За дверью передней оказалась кухня-столовая, длиной и антуражем похожая на залы таверен из исторических фильмов. Длинный деревянный стол, накрытый парадно-белой тканой скатертью, и расставленные по его периметру стулья количеством не менее двадцати. Старомодный буфет с вполне современным сервизом. Голые, как и в прихожей, стены, на коих в качестве декора развешаны старинные предметы кухонной утвари.
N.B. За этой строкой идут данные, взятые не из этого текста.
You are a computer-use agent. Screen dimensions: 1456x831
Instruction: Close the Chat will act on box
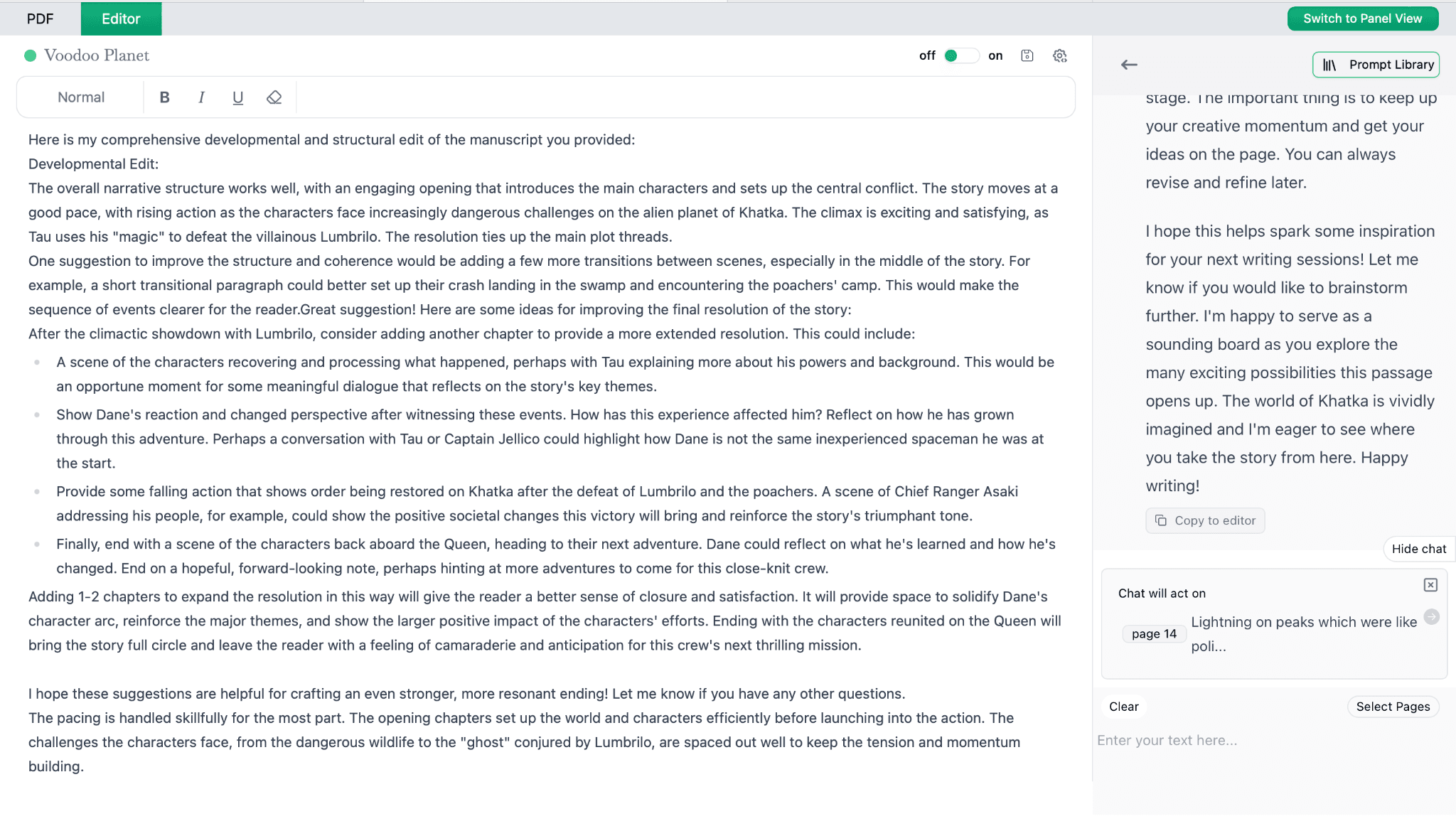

Мне казалось, что в помещении из голого камня должно быть холодно и сыро, однако стены толщиной почти в метр надежно хранили тепло, источником которого был камин, сейчас не растопленный, но с сохранившимся в нем пеплом от недавней топки. Я в восторге вертела головой по сторонам, восхищаясь столь точно сохранившейся обстановкой старины, не идущей, к моему удивлению, вразрез с современной техникой, какой была напичкана маленькая кухня в дальнем углу столовой. То ли Антонио обладал столь отменным вкусом, то ли здесь поработал хороший дизайнер, но, без сомнения, удалось добиться отличной гармонии антикварных вещей с современными.